LOS ANGELES (AP) - Mel Ferrer, the tall, darkly handsome star of
such classic films as "Lili," "War and Peace" and "The Sun Also
Rises," as well as producer and director of movies starring his
wife, Audrey Hepburn, has died at age 90.
Ferrer died Monday at his ranch near Santa Barbara, family
spokesman Mike Mena said.
Ferrer's most impressive film role came in 1953 in "Lili." He
played a rippled carnival puppeteer with whom a French orphan
(played by Leslie Caron) falls in love. He also won critical
acclaim as Luis Bello in Robert Rossen's 1951 depiction of the
public and private life of a bullfighter in "The Brave Bulls,"

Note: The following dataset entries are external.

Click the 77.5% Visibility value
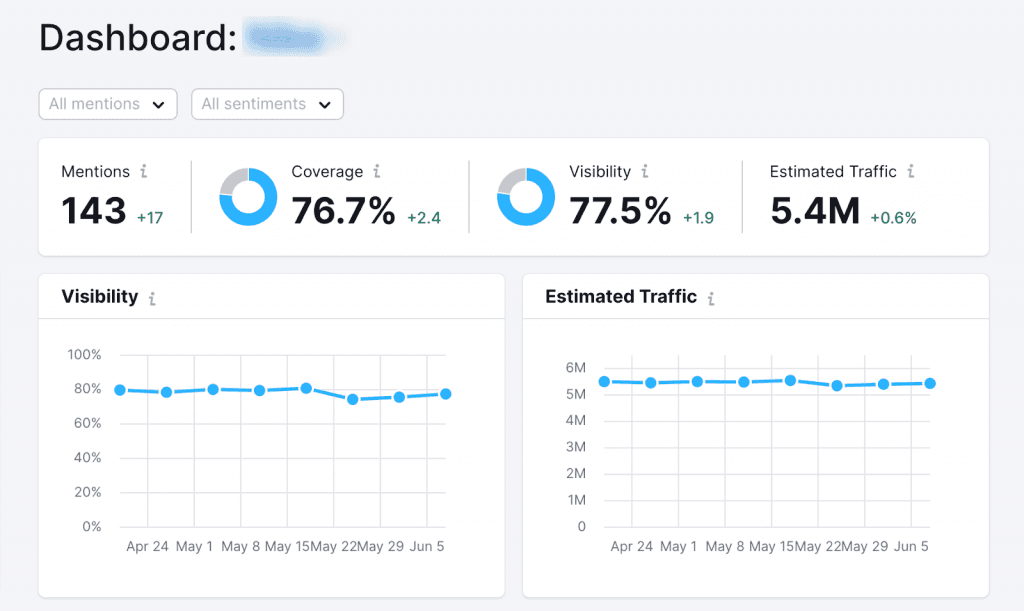The height and width of the screenshot is (611, 1024). pos(620,211)
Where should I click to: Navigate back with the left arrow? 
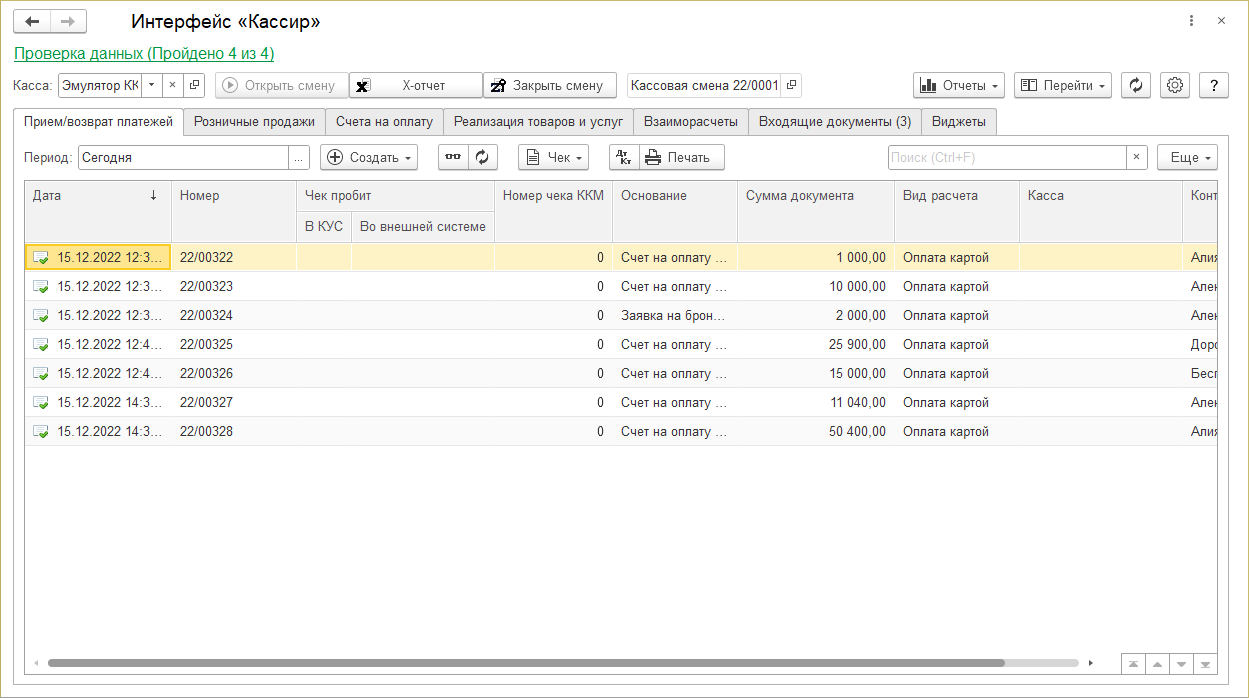pos(32,21)
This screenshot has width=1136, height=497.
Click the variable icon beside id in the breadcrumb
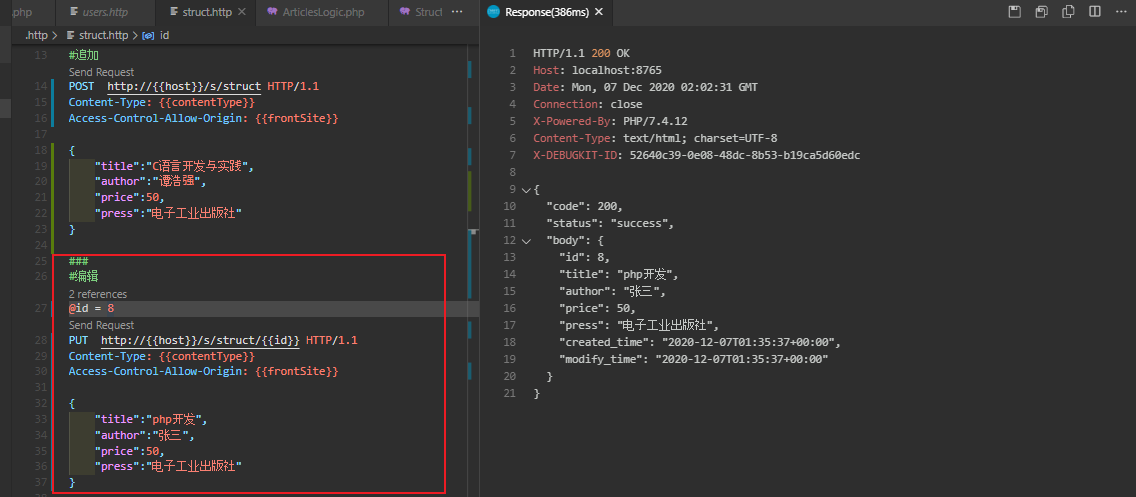pyautogui.click(x=148, y=35)
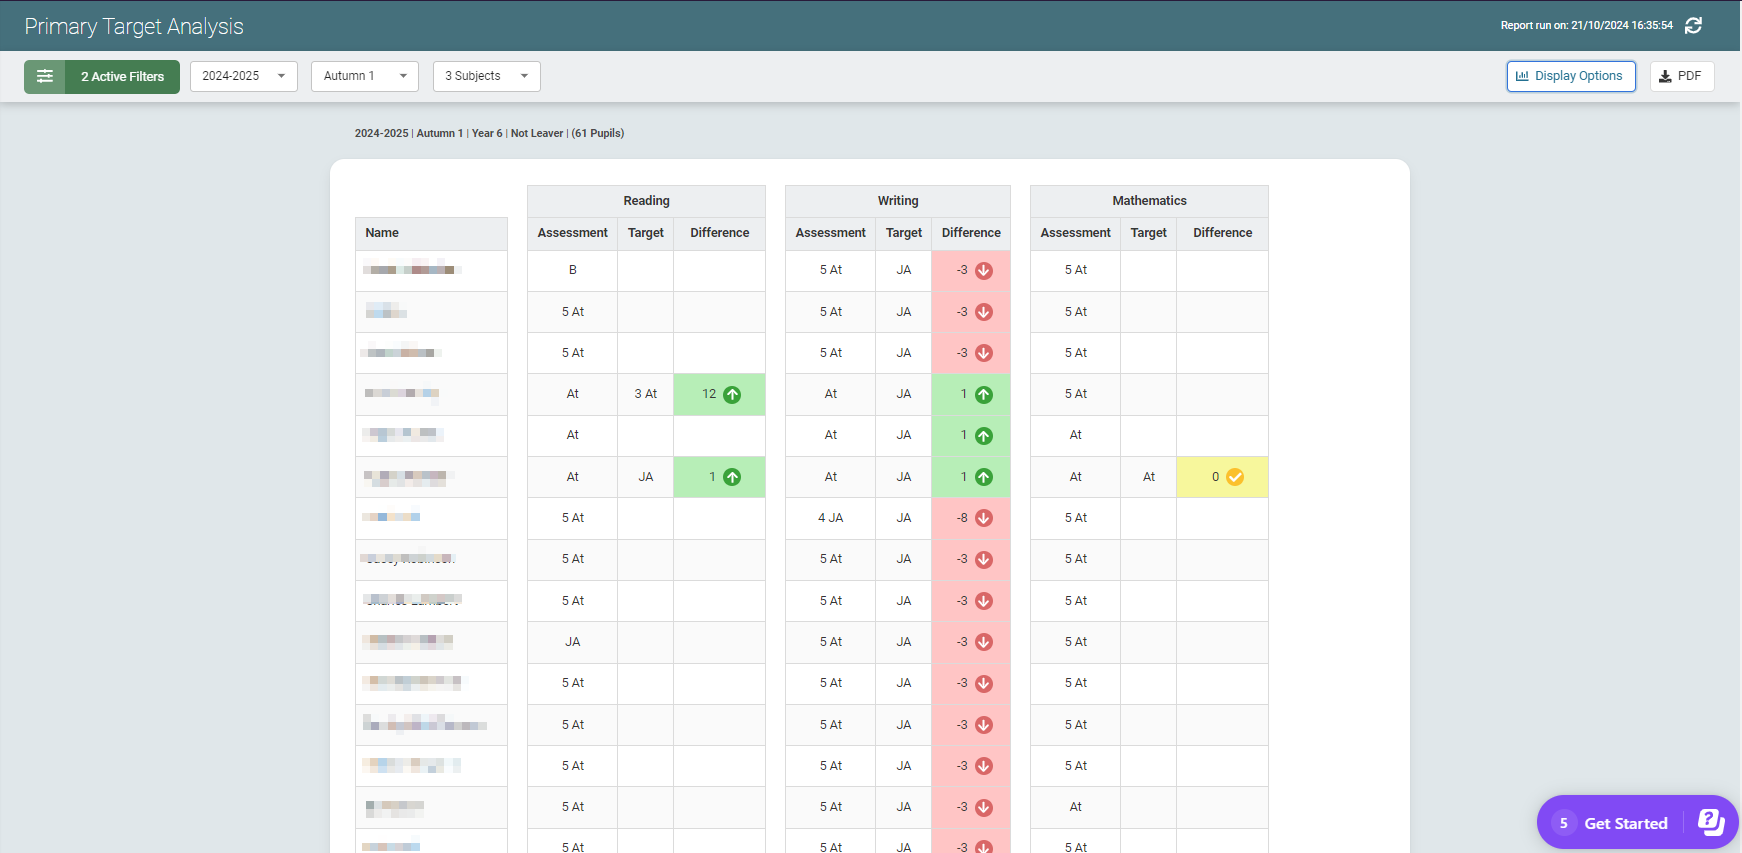The height and width of the screenshot is (853, 1742).
Task: Open the help chat icon
Action: (1711, 822)
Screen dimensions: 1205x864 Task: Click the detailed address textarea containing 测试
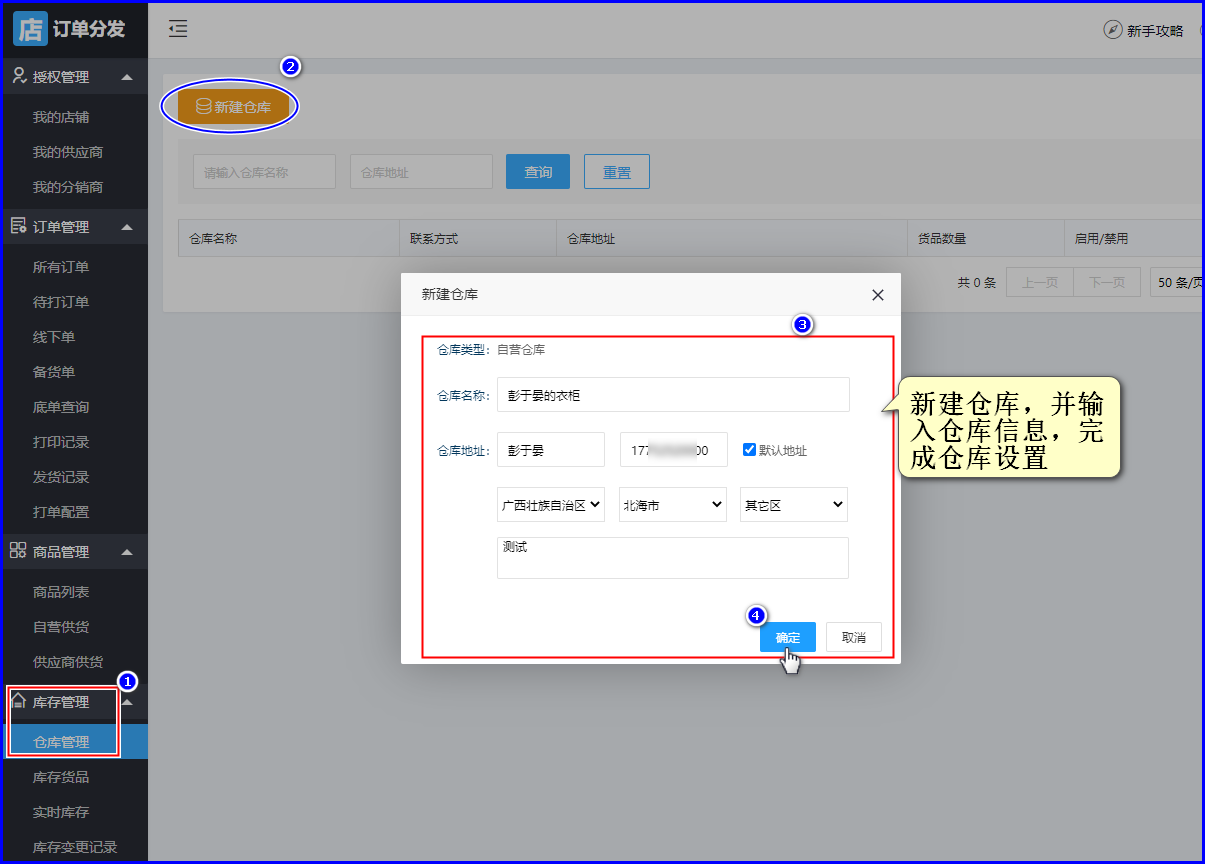coord(672,558)
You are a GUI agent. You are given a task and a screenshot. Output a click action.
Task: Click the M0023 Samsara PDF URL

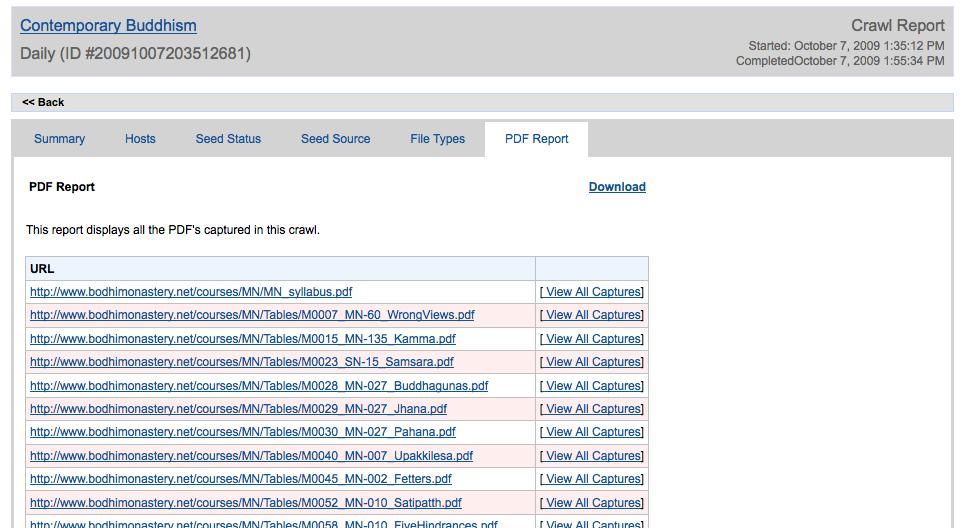coord(242,362)

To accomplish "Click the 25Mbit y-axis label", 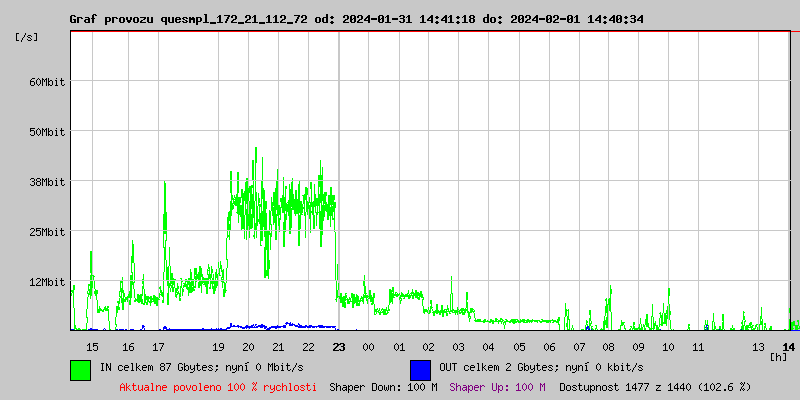I will click(x=47, y=231).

based on a Tom Lea book, and starred opposite Hepburn in 1956's
"War and Peace."
He and Hepburn had become engaged in 1954 when they appeared
together in the New York play "Ondine." They married later that
year in Burgenstock, Switzerland. The pair divorced in 1968 and
Ferrer married his fourth wife, Elizabeth Soukhotine, in 1971. She
survives him.
Ferrer and Hepburn costarred in a television version of
"Mayerling," and Ferrer directed Hepburn in the 1959 film "Green
Mansions."
He also produced one of Hepburn's greatest film triumphs, 1967's
"Wait Until Dark," a terrifying thriller in which she portrays a
blind woman terrorized by drug dealers who break into her home.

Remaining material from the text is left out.